* **Ação pedida 1**: Segundo o texto sobre a deslocalização do centro erótico de Amsterdão, quem são afinal os maus vizinhos?
* **Ação pedida 2**: Prossiga o texto sobre a deslocalização do centro erótico de Amsterdão a partir da última frase apresentada.

03.02.2021 Interessa-me particularmente a escolha

 

I

O centro erótico de Amsterdão vai ser deslocalizado. Motivo: má vizinhança. Ao que consta, 90% das trabalhadoras do Red Light District estão muito bem, muito obrigada. Os maus-vizinhos são afinal (ao menos isso) os turistas. O centro de Amsterdão, sem turistas Red Light e free-access às drogas, pode mandar retirar os torniquetes (ou era só em Veneza?). Amesterdão já pensa no pós-pandemia. O pós-pandemia enquanto espaço para a circulação turística (movimento) e para o contacto carnal (movimento acelerado).

* **Dados fornecidos**:
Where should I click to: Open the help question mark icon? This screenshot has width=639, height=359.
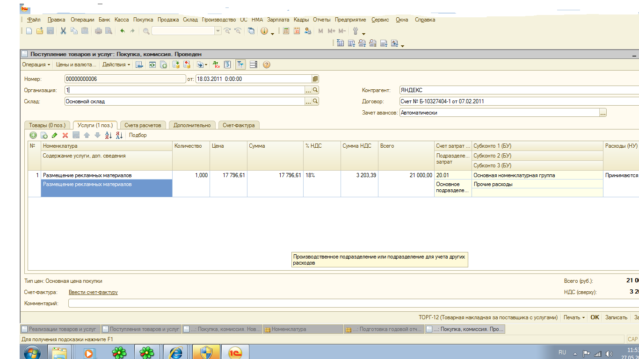[x=267, y=65]
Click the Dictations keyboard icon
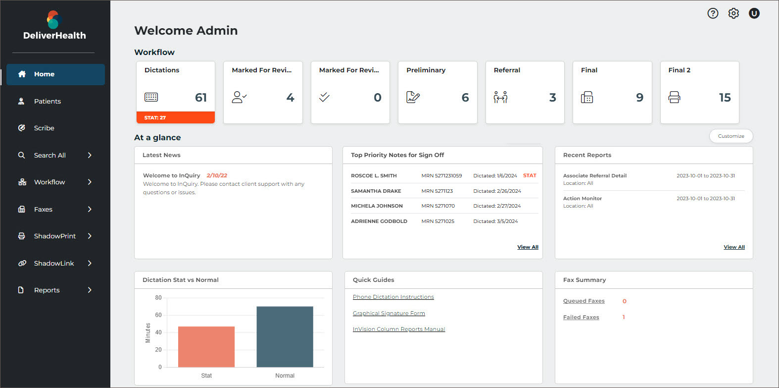779x388 pixels. 151,97
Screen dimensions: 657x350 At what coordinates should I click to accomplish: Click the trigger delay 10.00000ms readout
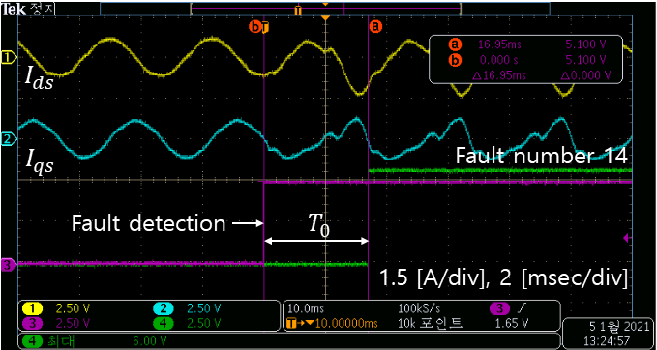(333, 323)
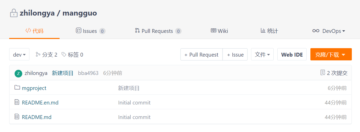This screenshot has height=132, width=360.
Task: Switch to the Pull Requests tab
Action: [x=158, y=31]
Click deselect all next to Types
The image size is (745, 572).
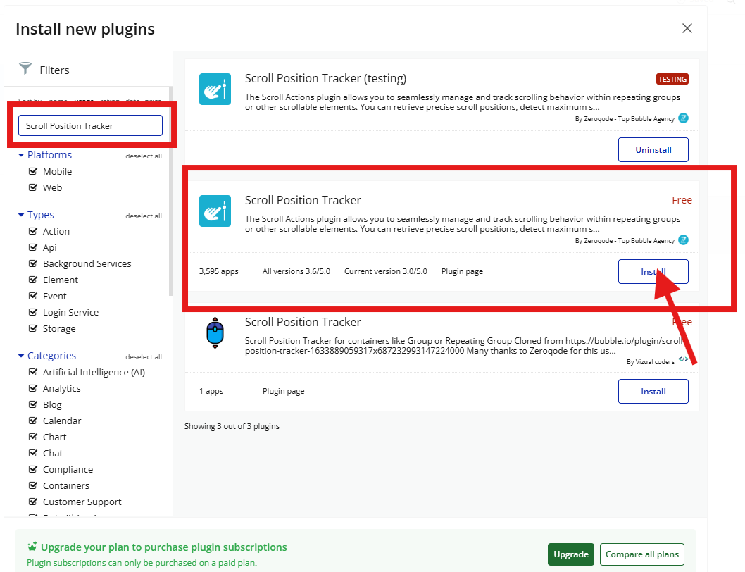(144, 216)
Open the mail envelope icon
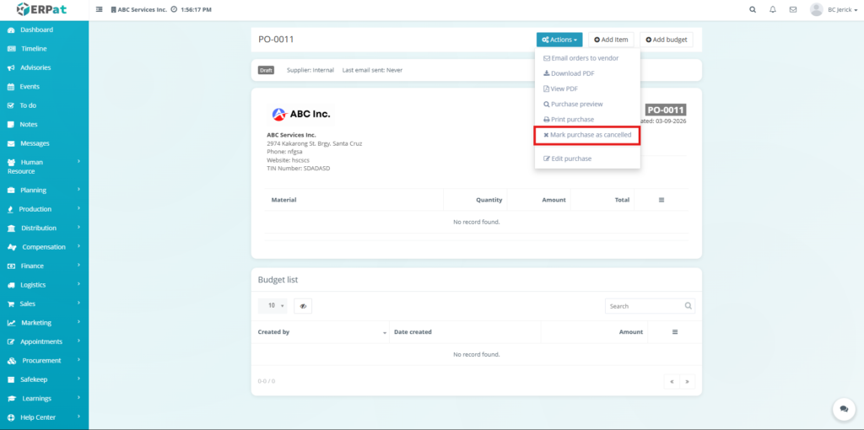The height and width of the screenshot is (430, 864). point(793,9)

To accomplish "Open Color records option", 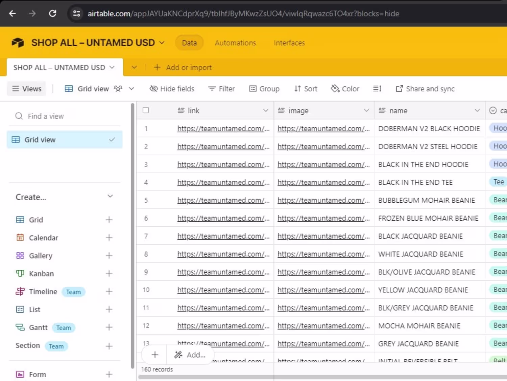I will (x=345, y=89).
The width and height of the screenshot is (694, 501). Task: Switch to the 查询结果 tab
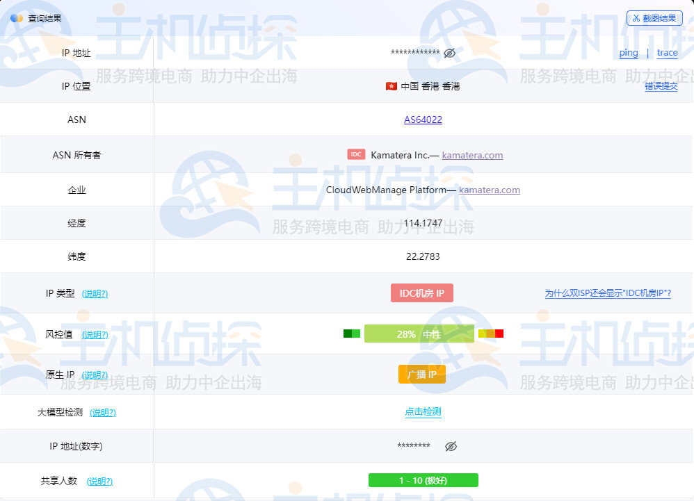pos(43,17)
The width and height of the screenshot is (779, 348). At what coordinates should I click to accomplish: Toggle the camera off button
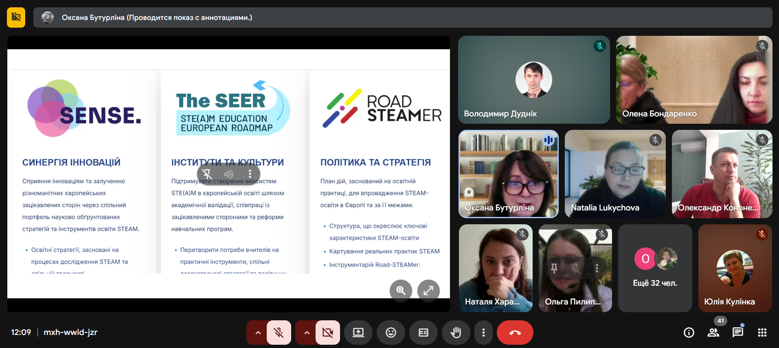pyautogui.click(x=327, y=333)
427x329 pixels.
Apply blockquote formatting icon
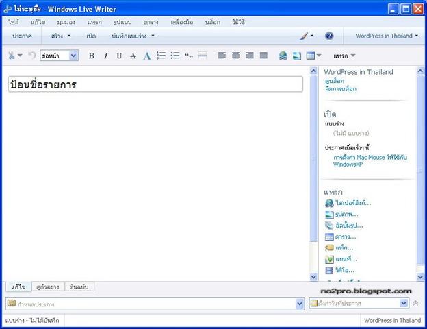[189, 56]
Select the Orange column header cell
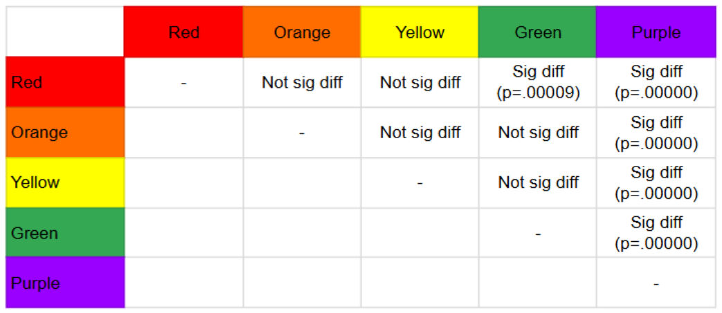 point(302,32)
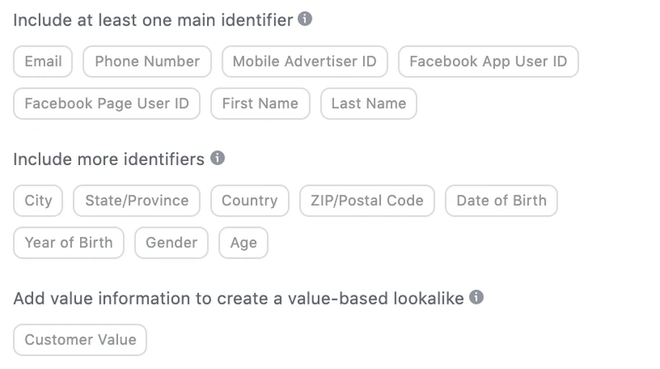
Task: Select Facebook Page User ID chip
Action: point(106,104)
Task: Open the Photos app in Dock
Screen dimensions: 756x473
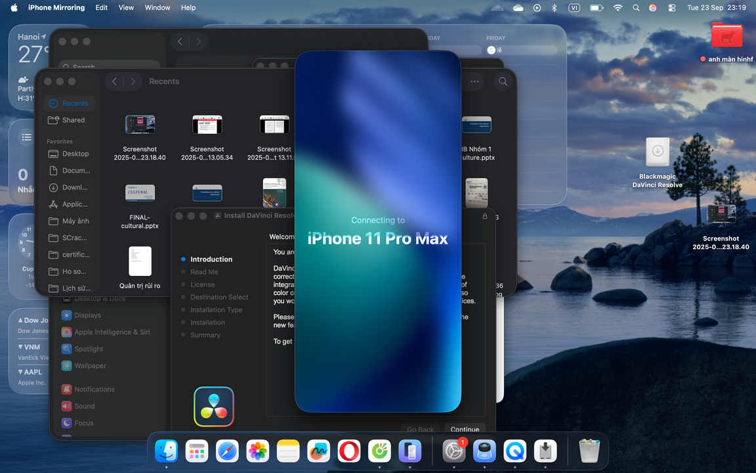Action: point(258,451)
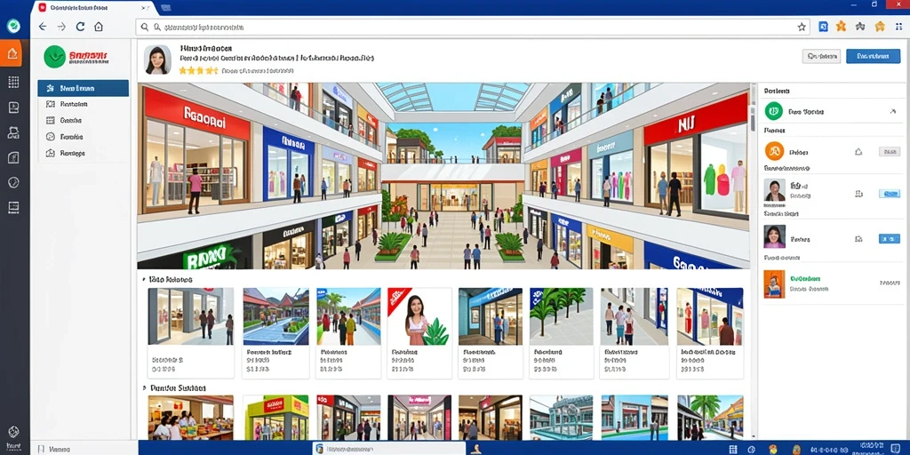Viewport: 910px width, 455px height.
Task: Select the highlighted blue item in left menu
Action: [83, 88]
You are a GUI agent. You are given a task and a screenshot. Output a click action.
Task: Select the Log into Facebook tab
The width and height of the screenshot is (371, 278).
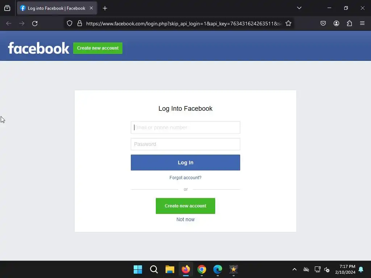coord(57,8)
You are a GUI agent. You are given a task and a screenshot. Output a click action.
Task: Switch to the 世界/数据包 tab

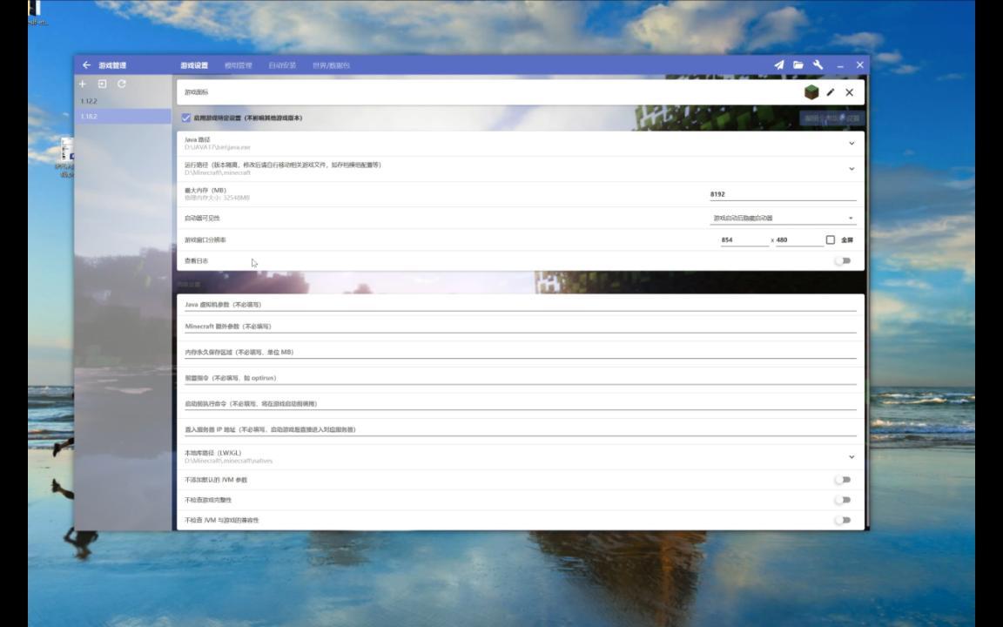point(332,65)
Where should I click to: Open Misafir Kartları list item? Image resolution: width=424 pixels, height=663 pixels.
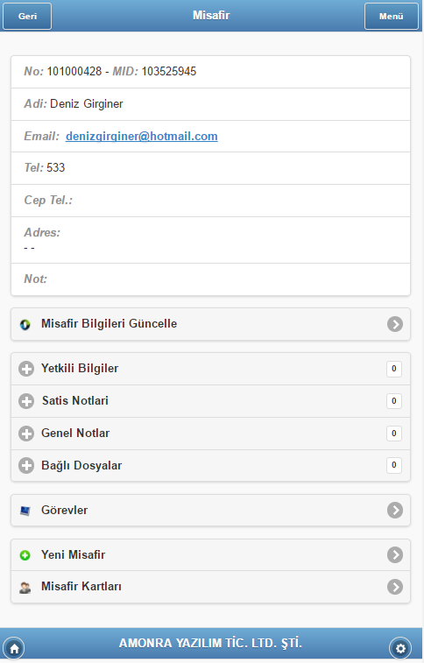tap(210, 587)
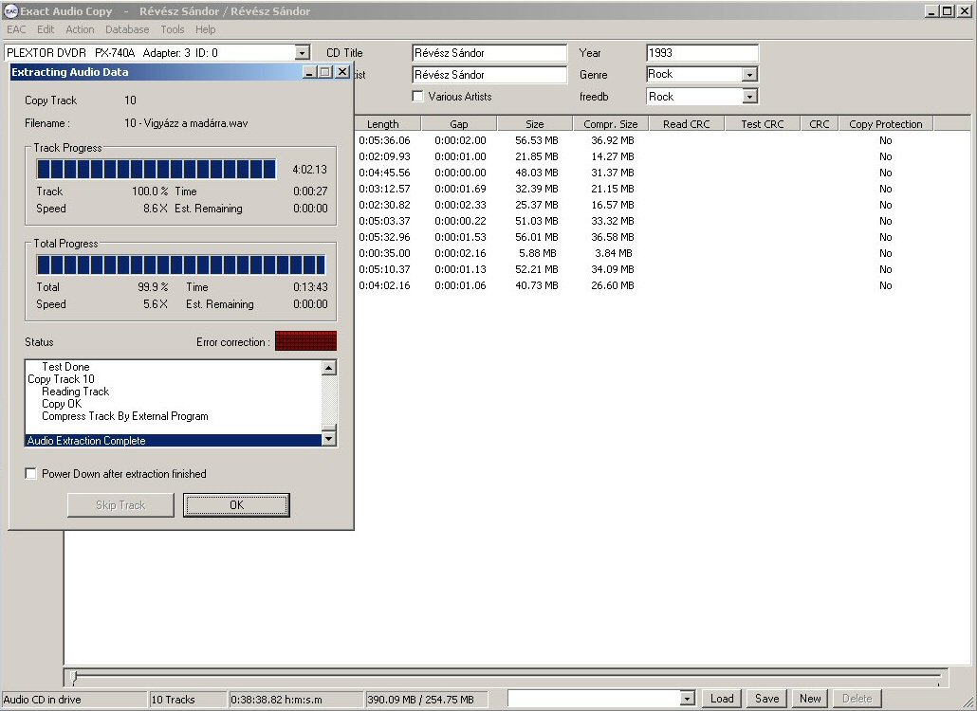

* **Resultado 1**: Os turistas.

* **Resultado 2**:
II

Gosto da ideia do Red Light District enquanto proposta civilizadora de dois símbolos malditos: o comércio e o sexo. Já nos tempos do Senatus Populus Que Romanus havia Red Lights, ou toda uma cidade era um distrito vermelho? Entrincheirada entre culturas de cancelamento e omissão e rusticidades patriarcais, Amsterdão aparecia como um espaço moderado, de aceitação e lei. Amesterdão foi também das cidades mais elitistas que visitei. E esta cidade que conseguia estruturalmente camuflar a sua pobreza, prepara-se para agora para esconder (afastando) a sua diferença: I AMsterdam, uma cidade turística igual às outras. Como se desenha o rés-do-chão de uma cidade (para o turismo) purificada?

III

O Red Light de Antuérpia é uma humilde imitação higiénica de Amsterdão. Higiénica no seu sentido arquitectónico – visualmente contemporaneizada na limpeza das patines e das grafias. Um novo Red Light em Amsterdão vai ser mais uma reciclagem de Antuérpia, do que uma auto-actualização. Fez-me lembrar aquela ideia da Fran Lebowitz em que os Americanos hoje imitam os arranha-céus dos Árabes que já tinham copiado os Americanos. A cópia, da cópia, da cópia - a auto-cópia filtrada pela descaracterização (duplamente) higienizada dos tempos.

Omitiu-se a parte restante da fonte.